A security issue disclosed in the Apache Tika document-processing framework has proved broader and more serious than first believed. The project’s maintainers have issued a new advisory revealing that a flaw previously thought to be limited to a single PDF-processing component extends across several Tika modules, widening the scope of a vulnerability first publicized in mid-2025.
Initial Disclosure and the Limits of CVE-2025-54988
The original flaw, listed as CVE-2025-54988 and published in August with a severity rating of 8.4, was traced to the tika-parser-pdf-module used to process PDFs in Apache Tika from versions 1.13 through 3.2.1. Tika, a tool designed to extract and standardize content from more than 1,000 proprietary file formats, has long been a target for attacks involving XML External Entity (XXE) injection, a recurring risk in software that parses complex document formats.
According to the original CVE description, the weakness allowed attackers to hide XML Forms Architecture (XFA) instructions inside a malicious PDF. When processed, these instructions could enable an XXE injection attack, potentially letting an attacker “read sensitive data or trigger malicious requests to internal resources or third-party servers.”
The vulnerability also created a pathway for data exfiltration through Tika’s own processing pipeline, with no outward indication that data was leaking.
New CVE Expands Affected Components and Severity
Project maintainers now report that the PDF parser was not the only vulnerable entry point. A new advisory issued on 4 December 2025 by Tim Allison on the Tika mailing list confirms that the issue affects additional components. The newly disclosed CVE-2025-66516, rated at a maximum severity of 10.0, expands the scope to include:
- Apache Tika core (tika-core) versions 1.13 through 3.2.1
- Apache Tika parsers (tika-parsers) versions 1.13 through 1.28.5
- Apache Tika PDF parser module (tika-parser-pdf-module) versions 2.0.0 through 3.2.1
The maintainers note two reasons for issuing a second CVE. First, although the vulnerability was detected via the PDF parser, the underlying flaw and its fix were located in tika-core. This means that users who updated only the PDF parser after the initial disclosure but did not update Tika core to version 3.2.2 or later remain exposed.
Second, earlier Tika versions housed the PDFParser class within the tika-parsers module, which was not included in the initial CVE despite being vulnerable. The advisory states that CVE-2025-66516 “covers the same vulnerability as in CVE-2025-54988,” but widens the list of affected packages to ensure users understand the full extent of the risk.

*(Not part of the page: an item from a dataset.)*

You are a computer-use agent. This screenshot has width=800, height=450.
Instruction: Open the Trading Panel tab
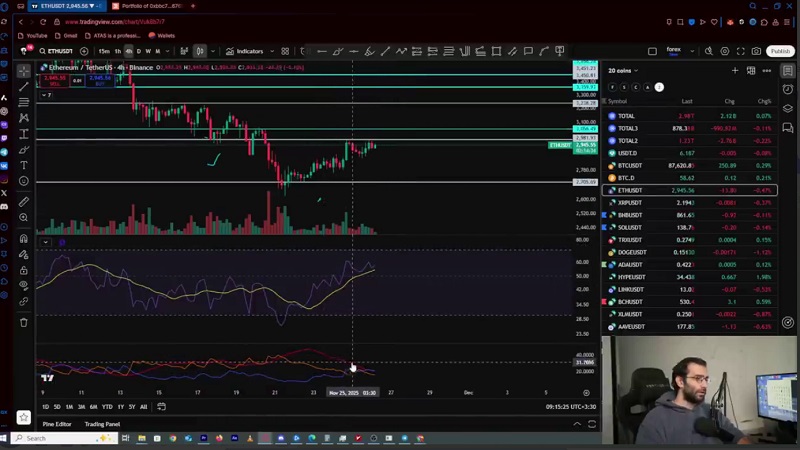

Impact, Exploitation Risk, and Recommended Mitigation
As of early December, maintainers say they have no evidence that attackers are exploiting the weakness in real-world campaigns. Still, the potential for rapid exploitation remains high, particularly if proofs-of-concept or reverse-engineered attack samples begin circulating.
To eliminate the vulnerability, users are instructed to update to:
- tika-core 3.2.2
- tika-parser-pdf-module 3.2.2
- tika-parsers 2.0.0 (for legacy users)
The maintainers warn that patching may be insufficient in environments where Apache Tika is used indirectly or embedded within other applications. Its presence is not always clearly documented, creating blind spots for developers. The advisory notes that disabling XML parsing via tika-config.xml is the only mitigation for teams uncertain about where Tika may be running.